Purple Tako comes from a team that includes Sean Conner, the mixology veteran who helped open Victor Tangos on Henderson Avenue (now closed). He's since opened Pie 3.14 Everyday Eatery, the Lewisville pizzeria with the odd punctuation; as well as TBD Kitchen, a Latin restaurant next door.
Tako, which is Japanese for octopus, is going into the space where Cafe Gecko used to be, at 6855 Windhaven Dr. (Cafe Gecko moved.) Chef Kyle Jones will oversee a cuisine that's a mix of Japanese and Hawaiian fare. Ryan Kinkade is leading the beverage program, with a mix of classic and tiki cocktails.

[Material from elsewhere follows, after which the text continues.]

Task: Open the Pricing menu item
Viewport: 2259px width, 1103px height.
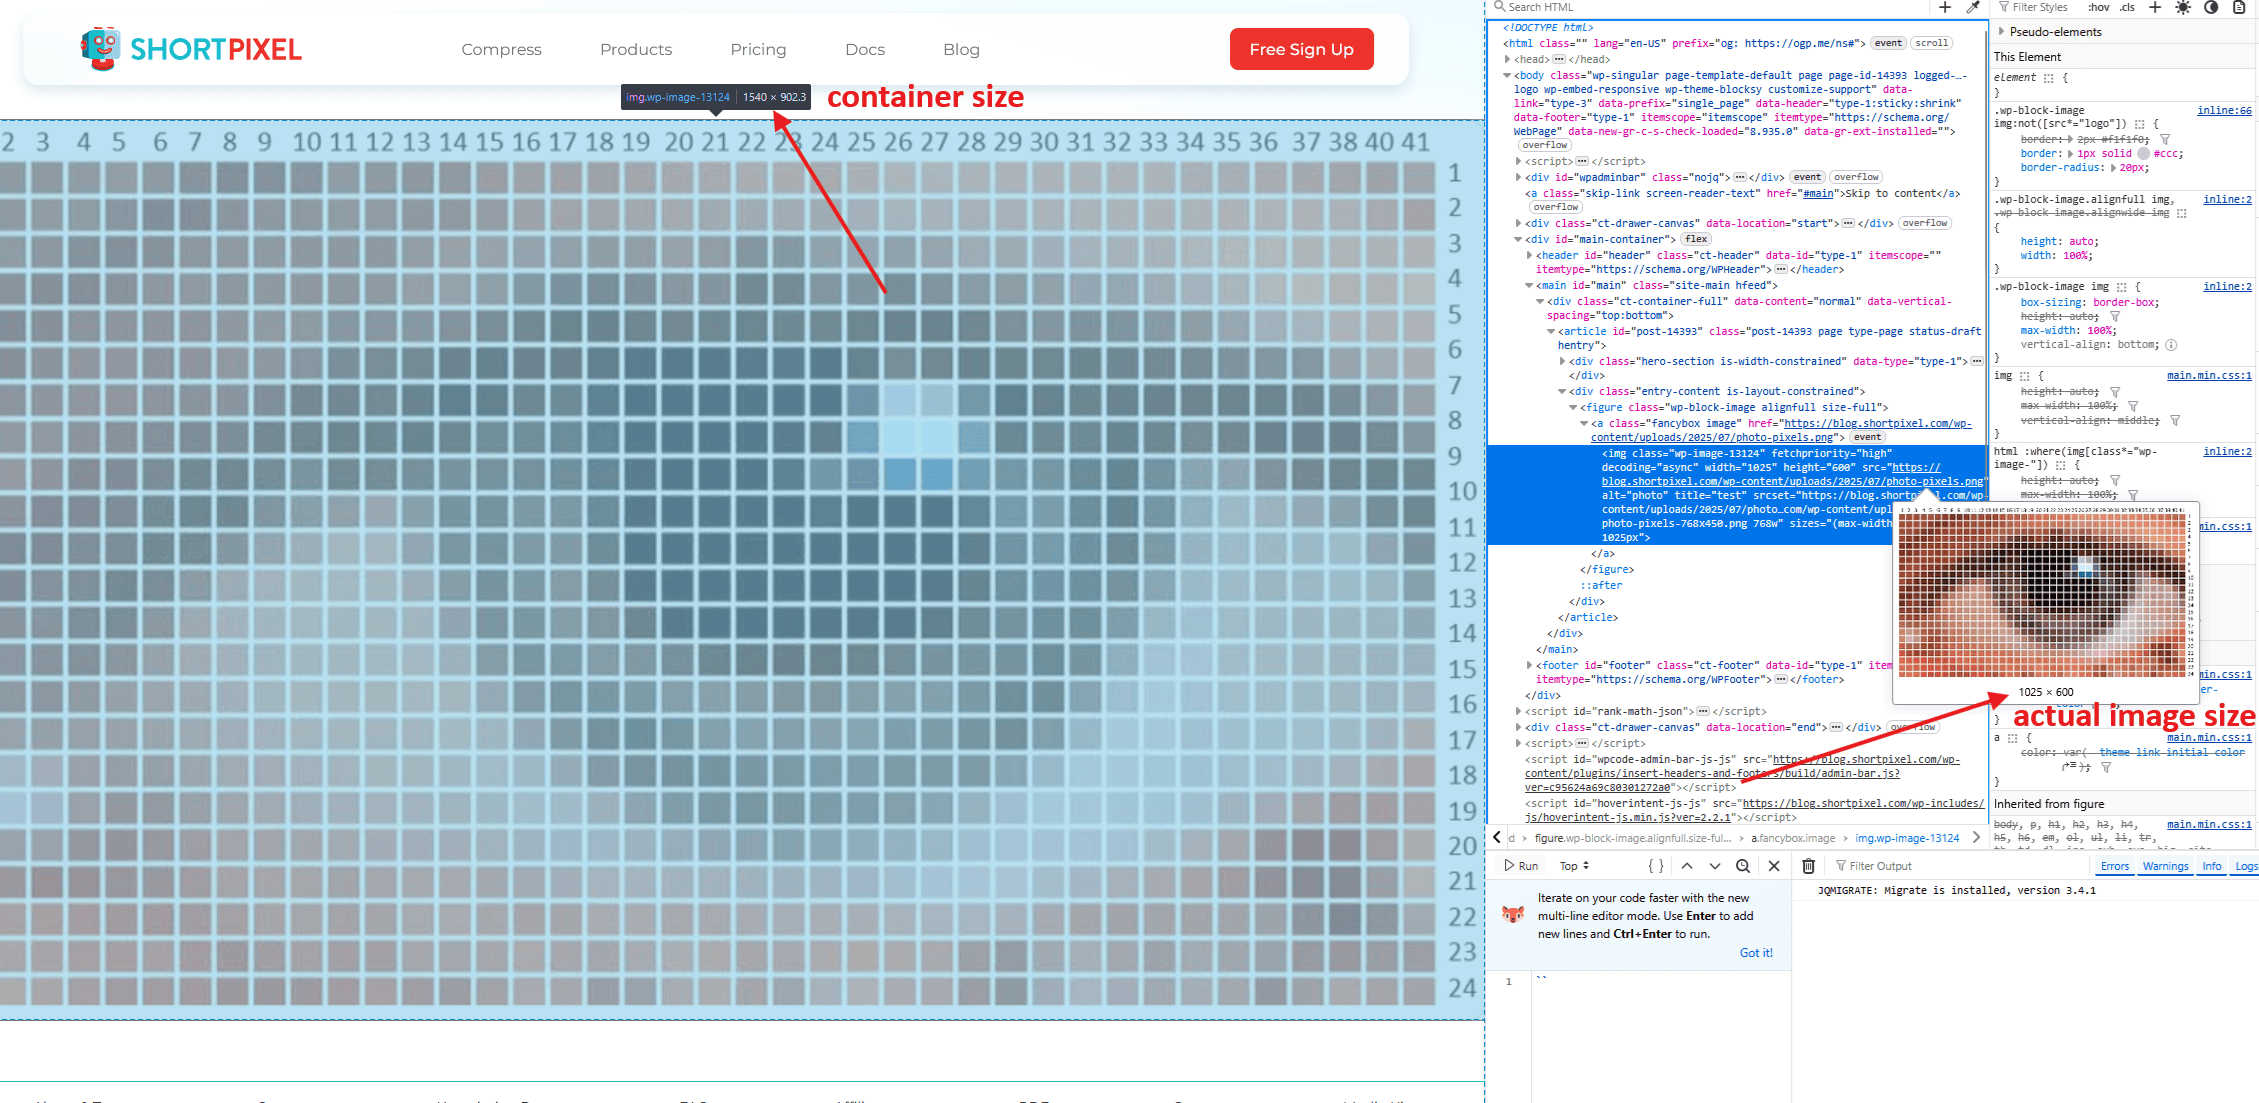Action: 758,49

The tiki thing is not them just following a trend, but instead reflects Conner's personal experience.
"It's tiki conceptually, but it's not going to be kitschy," he says. "We're doing a cool build-out with sophisticated lighting and nice tropical touches. I used to live in Hawaii, I loved living there, and saw the Japanese influence. This gives us a chance to play on both those things."
Conner was previously considering doing a poke shop at Legacy Hall, the food hall in Plano, and has used some of that expertise on a menu that includes poke bowls, coconut fried shrimp, and karaage, aka Japanese fried chicken.
"We even have a Japanese influence at the bar," he says. That means sakes and a beer list with Japanese and Hawaiian beers. Cocktails will be made with fresh juices and house-made cordials and bitters. They'll also offer a selection of Japanese whiskey, another hot trend.
Conner says that every facet of the restaurant, from the arrangement of the tables to the arrangement of the menu, is designed to encourage conversation and communion.
"There are small plates which can be snacks at the bar, shared with friends, or combined to make a meal," he says. It's part of his mission in the suburbs.
"We want to be in a neighborhood like this, where there's a large number of apartments and townhomes, with people who want to get out without getting out," he says. "To have something this convenient fills a real void. We want to cook for the community."